> Document:
::::

The Story behind the Book: Understanding the People around You (Filatova)
From the publisher --
The story behind Understanding the People around You by Ekaterina Filatova
I met Katya in Leningrad (St. Peterburg) through a group of her graduate students. Fans of socionics, a psychological theory that Katya brought to Russia, they had created resources for practitioners and researchers interested in the topic. At one point, I was interviewed for their primary (at the time) socionics website.
Katya and I clicked quickly. Perhaps my long association with Russia and before that with the USSR helped. We had common understandings at least of Russian culture, people, and reality. She offered me free stays at a spare apartment in Leningrad -- which I never had the opportunity to take her up on, most of my trips to Russia involving Moscow or Siberia.
Katya had just put out a book on socionics that was very popular in Russia, the "bible" so to speak of the socionics movement. She hoped to get it into the hands of the rest of the world, the non-Russian-speaking world, but she did not speak English.
Unfortunately, while translating the book would have been easy enough for me, I simply did not have time to do so. I was working full-time at the time as an academic leader and part-time as managing editor of MSI Press (now a full-time position for me).
Fortunately, Dmitry Lytov, a graduate student in the St. Petersburg State University psychology program had both a deep understanding of socionics and a good handle on English. In the end, he not only translated Katya's book into English, but he also translated one of the MSI Press publications, Mommy Poisoned Our House Guest into Russian (Nash otravlennyj gost') with quite some finesse.

::::

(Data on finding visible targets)
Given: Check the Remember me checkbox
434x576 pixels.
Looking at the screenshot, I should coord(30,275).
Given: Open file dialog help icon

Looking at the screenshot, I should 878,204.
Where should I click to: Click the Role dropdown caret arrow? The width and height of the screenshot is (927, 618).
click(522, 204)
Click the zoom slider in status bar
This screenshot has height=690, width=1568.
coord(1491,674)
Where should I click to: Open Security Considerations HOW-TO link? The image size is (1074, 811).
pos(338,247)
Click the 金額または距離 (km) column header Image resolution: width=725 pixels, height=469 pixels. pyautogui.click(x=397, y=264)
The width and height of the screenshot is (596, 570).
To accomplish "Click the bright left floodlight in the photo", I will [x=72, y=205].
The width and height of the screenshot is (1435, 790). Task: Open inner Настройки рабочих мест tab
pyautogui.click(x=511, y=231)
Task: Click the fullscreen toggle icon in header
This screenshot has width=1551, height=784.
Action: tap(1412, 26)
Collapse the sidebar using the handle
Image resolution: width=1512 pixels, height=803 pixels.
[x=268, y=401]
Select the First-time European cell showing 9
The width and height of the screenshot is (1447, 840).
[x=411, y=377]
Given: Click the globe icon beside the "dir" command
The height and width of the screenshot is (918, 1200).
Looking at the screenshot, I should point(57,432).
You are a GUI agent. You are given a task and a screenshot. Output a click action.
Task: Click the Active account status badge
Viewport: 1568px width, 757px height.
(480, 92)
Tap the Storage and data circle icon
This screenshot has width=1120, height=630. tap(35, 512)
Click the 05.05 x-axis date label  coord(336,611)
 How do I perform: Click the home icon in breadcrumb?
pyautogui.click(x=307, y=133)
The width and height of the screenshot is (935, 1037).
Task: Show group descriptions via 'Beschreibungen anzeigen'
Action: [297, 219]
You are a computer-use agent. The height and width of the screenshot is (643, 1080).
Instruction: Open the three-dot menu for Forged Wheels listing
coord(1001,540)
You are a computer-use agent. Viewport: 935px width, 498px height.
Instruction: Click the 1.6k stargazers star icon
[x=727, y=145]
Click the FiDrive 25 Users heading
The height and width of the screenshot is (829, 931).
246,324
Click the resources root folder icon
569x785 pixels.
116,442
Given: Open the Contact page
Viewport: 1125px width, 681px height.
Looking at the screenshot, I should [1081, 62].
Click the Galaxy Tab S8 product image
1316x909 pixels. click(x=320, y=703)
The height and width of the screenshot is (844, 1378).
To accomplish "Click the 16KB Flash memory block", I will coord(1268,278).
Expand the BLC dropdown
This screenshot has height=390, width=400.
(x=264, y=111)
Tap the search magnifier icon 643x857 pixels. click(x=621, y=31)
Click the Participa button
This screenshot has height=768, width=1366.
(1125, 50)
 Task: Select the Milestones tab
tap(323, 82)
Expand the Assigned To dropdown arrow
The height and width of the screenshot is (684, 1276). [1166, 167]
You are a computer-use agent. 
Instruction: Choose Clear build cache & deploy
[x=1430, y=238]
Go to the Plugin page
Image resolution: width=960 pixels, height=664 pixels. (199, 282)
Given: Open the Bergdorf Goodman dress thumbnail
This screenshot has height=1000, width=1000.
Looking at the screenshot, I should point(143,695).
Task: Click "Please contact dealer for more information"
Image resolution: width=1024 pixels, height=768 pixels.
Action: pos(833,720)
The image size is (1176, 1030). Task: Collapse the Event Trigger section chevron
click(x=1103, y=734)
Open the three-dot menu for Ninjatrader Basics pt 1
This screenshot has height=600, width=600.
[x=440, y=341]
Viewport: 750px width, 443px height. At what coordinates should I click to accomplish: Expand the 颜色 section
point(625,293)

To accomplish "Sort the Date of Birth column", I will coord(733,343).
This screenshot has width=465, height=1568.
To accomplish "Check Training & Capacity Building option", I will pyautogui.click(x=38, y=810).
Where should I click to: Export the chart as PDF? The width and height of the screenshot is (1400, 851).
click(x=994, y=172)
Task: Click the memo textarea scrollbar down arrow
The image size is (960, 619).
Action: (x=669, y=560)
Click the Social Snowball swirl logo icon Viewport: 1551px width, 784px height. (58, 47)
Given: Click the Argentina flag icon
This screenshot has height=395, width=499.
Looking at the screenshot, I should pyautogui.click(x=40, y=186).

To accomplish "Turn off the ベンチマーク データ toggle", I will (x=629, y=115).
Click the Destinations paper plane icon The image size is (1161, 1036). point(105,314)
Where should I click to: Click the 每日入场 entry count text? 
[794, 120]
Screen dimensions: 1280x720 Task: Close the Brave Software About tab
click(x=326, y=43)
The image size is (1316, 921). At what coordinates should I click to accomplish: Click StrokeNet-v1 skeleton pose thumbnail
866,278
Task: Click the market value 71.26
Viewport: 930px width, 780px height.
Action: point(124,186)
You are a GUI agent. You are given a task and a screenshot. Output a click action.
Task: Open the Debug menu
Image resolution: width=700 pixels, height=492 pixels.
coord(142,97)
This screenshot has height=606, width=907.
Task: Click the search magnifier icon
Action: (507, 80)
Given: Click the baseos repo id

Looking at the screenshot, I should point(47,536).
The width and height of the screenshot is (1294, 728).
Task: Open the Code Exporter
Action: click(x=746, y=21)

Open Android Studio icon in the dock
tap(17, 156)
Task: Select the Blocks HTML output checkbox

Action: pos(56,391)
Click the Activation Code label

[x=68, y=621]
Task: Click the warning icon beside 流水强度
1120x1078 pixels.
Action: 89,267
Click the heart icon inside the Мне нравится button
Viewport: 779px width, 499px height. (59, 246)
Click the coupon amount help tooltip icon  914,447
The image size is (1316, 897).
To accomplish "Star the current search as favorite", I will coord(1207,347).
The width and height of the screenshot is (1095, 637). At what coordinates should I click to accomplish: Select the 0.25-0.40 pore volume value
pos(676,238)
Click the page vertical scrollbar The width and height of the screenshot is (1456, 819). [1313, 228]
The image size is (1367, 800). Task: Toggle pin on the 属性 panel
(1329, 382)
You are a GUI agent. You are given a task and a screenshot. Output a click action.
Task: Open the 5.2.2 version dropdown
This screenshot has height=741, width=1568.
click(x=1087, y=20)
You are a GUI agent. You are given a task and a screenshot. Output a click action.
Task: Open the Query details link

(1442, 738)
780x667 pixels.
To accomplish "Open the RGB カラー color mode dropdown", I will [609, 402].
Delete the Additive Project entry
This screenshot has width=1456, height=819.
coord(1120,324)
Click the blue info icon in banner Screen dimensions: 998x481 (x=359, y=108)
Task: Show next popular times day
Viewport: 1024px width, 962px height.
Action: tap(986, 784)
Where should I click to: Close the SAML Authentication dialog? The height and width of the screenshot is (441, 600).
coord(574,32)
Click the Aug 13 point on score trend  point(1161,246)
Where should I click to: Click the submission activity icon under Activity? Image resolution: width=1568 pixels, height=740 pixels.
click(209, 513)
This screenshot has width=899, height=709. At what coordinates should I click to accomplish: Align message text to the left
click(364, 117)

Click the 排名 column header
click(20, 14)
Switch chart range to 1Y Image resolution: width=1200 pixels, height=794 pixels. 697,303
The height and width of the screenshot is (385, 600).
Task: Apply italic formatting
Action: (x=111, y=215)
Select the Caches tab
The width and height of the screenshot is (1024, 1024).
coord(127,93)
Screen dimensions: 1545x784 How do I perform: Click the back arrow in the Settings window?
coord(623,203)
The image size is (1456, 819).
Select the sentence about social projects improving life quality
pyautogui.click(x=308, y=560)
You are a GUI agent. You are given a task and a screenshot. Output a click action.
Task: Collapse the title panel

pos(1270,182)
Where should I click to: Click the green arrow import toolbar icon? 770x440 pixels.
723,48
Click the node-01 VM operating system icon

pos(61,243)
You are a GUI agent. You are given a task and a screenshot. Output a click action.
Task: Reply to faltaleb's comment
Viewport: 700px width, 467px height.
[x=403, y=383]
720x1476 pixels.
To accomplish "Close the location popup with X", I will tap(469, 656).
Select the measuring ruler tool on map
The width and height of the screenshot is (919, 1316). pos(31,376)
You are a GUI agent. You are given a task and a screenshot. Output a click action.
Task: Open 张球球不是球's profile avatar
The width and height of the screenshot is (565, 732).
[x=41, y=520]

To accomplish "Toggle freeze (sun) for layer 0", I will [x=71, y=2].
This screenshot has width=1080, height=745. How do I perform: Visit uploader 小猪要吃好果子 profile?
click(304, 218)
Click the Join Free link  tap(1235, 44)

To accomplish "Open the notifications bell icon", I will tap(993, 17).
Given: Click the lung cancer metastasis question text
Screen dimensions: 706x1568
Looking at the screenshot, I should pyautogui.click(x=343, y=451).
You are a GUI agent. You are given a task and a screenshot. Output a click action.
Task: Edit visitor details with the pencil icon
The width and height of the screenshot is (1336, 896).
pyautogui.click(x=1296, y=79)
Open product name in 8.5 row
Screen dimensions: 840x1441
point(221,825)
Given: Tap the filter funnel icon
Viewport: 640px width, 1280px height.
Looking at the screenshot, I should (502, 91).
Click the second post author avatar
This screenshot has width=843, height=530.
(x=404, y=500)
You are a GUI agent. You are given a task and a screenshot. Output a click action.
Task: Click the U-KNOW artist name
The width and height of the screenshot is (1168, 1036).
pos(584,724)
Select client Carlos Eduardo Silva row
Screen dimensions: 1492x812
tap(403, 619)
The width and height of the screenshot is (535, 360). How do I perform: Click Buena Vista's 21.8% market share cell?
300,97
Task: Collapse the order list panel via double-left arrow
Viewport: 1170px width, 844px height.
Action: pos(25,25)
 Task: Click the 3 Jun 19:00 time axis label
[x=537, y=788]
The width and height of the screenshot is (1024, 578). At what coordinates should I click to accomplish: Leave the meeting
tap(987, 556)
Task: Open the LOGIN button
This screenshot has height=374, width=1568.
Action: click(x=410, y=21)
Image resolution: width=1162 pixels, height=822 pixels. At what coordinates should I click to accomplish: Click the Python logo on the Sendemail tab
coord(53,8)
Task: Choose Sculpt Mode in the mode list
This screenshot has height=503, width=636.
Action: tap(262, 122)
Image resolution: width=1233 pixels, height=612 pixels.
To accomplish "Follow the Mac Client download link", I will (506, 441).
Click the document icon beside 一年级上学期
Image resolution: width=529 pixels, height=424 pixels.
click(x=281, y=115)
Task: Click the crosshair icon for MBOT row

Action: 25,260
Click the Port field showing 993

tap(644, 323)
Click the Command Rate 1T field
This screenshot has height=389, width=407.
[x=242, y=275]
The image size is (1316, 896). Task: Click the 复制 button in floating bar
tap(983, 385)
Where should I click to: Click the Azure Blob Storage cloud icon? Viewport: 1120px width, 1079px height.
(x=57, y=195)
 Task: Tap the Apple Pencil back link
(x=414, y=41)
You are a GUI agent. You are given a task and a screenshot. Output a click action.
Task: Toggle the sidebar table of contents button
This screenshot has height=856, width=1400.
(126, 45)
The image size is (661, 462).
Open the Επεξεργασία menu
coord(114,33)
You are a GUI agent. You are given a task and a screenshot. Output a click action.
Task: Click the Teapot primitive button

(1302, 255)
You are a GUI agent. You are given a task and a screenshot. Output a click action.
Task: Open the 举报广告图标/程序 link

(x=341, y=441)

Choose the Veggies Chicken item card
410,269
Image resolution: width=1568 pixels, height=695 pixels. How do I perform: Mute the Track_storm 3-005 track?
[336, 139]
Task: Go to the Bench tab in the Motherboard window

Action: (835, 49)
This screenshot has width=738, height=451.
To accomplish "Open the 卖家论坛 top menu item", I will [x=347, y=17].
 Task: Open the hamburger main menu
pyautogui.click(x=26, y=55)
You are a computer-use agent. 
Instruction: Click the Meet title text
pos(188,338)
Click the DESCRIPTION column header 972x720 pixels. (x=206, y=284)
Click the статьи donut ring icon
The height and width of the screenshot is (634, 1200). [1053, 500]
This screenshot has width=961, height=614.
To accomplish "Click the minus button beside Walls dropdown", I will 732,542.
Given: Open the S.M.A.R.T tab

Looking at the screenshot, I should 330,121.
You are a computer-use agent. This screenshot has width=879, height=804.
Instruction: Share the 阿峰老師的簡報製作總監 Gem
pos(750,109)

::::

> Exercise tasks:
a. In the story behind the socionics book, why did the writer not translate Katya's book?
b. Recast as a short list the paragraph of the story behind the socionics book that begins "Fortunately, Dmitry Lytov", keeping its main facts.
c. Write the next part of the story behind the socionics book, picking up after its final sentence.
The records stand apart from the story behind the socionics book.

> Outputs in order:
a. The writer had no time, being employed full-time as an academic leader and part-time as managing editor of MSI Press.

b.
- Dmitry Lytov was a graduate student in the St. Petersburg State University psychology program.
- He understood socionics deeply and had a good command of English.
- He translated Katya's book into English.
- He also translated the MSI Press book Mommy Poisoned Our House Guest into Russian (Nash otravlennyj gost') with considerable finesse.

c.
MSI Press typesetter at the time, Carl Leaver, worked closely with a typesetter in Russia who was able to design a striking and a propos cover for the book and handle the socionics-specific graphics. Voila! We had a book!
Katya died a few years after the book was published, but she had realized her dream. Her book, the seminal (first) volume on the topic, introduced socionics into the English-speaking world.
Book description:
This book is an English-language update of the author's popular book on Jung's people types. The field of socionics is fully covered in this book; the author is one of the leading socionists in Russia/Europe. The examples and discussions are written for the everyday reader though specialists will also find them helpful.
This popular book now has a spin-off series, Socionics in Everyday Life, with a small book dedicated to further delineating each personality type in the original book. The spin-off series is being written (two books published, two books in production, 12 more planned) by Kacee Quinelle, friend of Ekaterina Filatova, in memory of "Katya" who died in 2015.
For more posts about Ekaterina Filatova and her book and its influence, click HERE.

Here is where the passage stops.